_DOCUMENT PASSAGE_
## Start

Reputation: 2714
I'm styling a lightbox div with the following properties:
#lightbox {
border: 0.3em solid #acaeb0;
-webkit-border-radius: 1em;
background: #eee -webkit-gradient(linear, 0% 60%, 0% 100%, from(#eee), to(#ccc));
-webkit-box-shadow: 0 0 0.6em 0.3em #888;
}
Problem is that the resulting rounded corners looks very ugly (using safari5):
Problem is the white space at the rounded corner. Do you know how I can avoid this behavior?
EDIT:
After adding the -webkit-background-clip: padding-box;
property it looks better but not perfect:
I reduced the width of the border but it looks the same with thick borders. Do I have to set another property to make it perfect looking?

## End

_AVAILABLE DATA_
## Start

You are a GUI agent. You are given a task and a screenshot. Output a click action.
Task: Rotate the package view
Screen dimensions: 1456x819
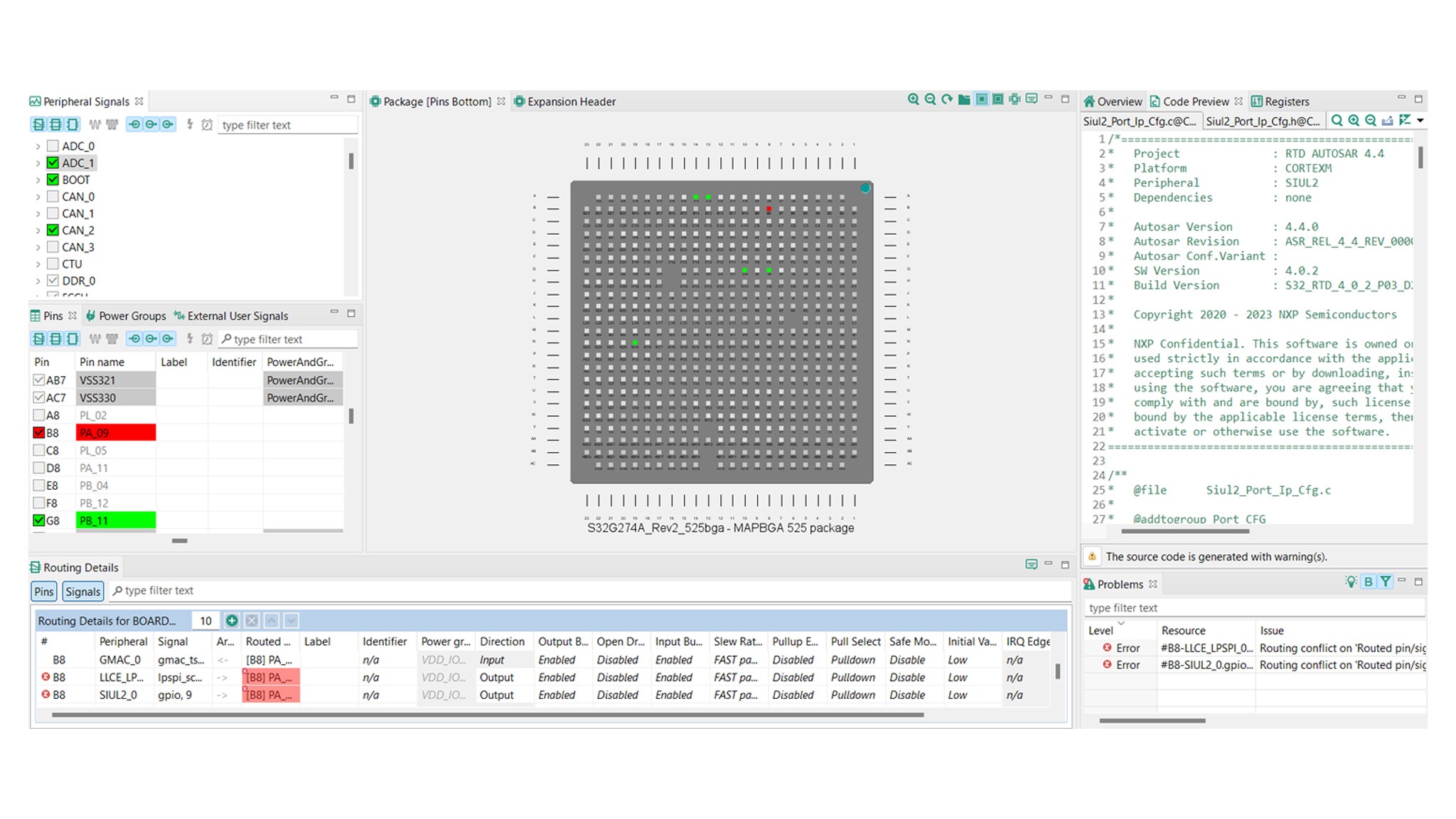947,100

## End

_THE PROBLEM_
In the CSS lightbox post, which property did the writer add that made the rounded corners look better? Answer from the text only.

_RESPONSE TO THIS EXERCISE_
The writer added -webkit-background-clip: padding-box;